### Work required
Substitute "Nextcloud icon" for "Nextcloud logo" in the material between the lines holding "In order to click on Nextcloud" and "Image resolution: width=1400", inclusive, and return those lines with everything else left as is.

··· Provided records ···

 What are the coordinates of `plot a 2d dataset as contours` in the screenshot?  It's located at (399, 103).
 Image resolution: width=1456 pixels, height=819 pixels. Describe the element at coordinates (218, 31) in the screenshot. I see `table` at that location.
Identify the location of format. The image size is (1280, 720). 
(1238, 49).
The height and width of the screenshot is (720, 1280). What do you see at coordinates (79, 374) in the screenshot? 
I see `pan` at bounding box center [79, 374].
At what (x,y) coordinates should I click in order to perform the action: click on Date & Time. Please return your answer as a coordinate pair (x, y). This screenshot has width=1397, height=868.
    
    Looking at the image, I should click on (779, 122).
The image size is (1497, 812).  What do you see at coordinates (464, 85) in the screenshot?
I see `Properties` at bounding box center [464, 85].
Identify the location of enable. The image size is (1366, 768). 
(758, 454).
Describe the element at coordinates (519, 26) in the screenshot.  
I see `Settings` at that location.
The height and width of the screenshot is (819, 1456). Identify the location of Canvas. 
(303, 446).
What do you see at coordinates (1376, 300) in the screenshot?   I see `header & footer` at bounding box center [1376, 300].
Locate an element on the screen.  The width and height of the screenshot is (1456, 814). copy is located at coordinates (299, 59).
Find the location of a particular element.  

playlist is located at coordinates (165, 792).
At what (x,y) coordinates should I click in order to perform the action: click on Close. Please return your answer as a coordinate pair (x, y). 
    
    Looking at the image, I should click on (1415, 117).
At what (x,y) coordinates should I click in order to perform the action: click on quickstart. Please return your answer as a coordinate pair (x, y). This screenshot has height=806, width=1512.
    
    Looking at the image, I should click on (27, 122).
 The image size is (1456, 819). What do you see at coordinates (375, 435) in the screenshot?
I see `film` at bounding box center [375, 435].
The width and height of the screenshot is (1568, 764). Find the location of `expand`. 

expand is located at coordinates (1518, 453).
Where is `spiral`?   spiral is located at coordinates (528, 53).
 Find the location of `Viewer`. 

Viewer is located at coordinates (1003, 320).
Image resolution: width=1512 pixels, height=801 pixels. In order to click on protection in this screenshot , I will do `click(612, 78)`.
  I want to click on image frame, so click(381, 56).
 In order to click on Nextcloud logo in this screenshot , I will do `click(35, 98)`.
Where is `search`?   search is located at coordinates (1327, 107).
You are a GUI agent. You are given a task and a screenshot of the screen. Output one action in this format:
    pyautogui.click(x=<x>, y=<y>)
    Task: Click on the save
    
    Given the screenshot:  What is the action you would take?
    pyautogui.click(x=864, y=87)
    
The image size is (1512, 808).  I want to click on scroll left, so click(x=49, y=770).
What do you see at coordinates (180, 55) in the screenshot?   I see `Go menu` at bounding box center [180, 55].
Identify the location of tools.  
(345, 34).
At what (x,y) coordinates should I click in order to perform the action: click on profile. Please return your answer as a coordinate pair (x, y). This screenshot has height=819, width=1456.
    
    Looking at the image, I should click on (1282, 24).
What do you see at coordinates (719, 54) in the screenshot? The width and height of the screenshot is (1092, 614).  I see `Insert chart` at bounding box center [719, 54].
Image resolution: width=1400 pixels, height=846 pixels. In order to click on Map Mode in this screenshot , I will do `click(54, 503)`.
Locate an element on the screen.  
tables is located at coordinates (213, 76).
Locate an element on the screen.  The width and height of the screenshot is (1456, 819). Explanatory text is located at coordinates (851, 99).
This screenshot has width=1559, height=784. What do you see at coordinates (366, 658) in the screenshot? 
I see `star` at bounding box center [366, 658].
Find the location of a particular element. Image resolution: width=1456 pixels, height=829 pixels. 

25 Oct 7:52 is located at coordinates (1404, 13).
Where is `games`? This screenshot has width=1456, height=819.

···

### Exercise result
 In order to click on Nextcloud icon in this screenshot , I will do `click(35, 98)`.
Where is `search`?   search is located at coordinates (1327, 107).
You are a GUI agent. You are given a task and a screenshot of the screen. Output one action in this format:
    pyautogui.click(x=<x>, y=<y>)
    Task: Click on the save
    
    Given the screenshot:  What is the action you would take?
    pyautogui.click(x=864, y=87)
    
The image size is (1512, 808).  I want to click on scroll left, so click(x=49, y=770).
What do you see at coordinates (180, 55) in the screenshot?   I see `Go menu` at bounding box center [180, 55].
Identify the location of tools.  
(345, 34).
At what (x,y) coordinates should I click in order to perform the action: click on profile. Please return your answer as a coordinate pair (x, y). This screenshot has height=819, width=1456.
    
    Looking at the image, I should click on (1282, 24).
What do you see at coordinates (719, 54) in the screenshot? The width and height of the screenshot is (1092, 614).  I see `Insert chart` at bounding box center [719, 54].
Image resolution: width=1400 pixels, height=846 pixels. In order to click on Map Mode in this screenshot , I will do `click(54, 503)`.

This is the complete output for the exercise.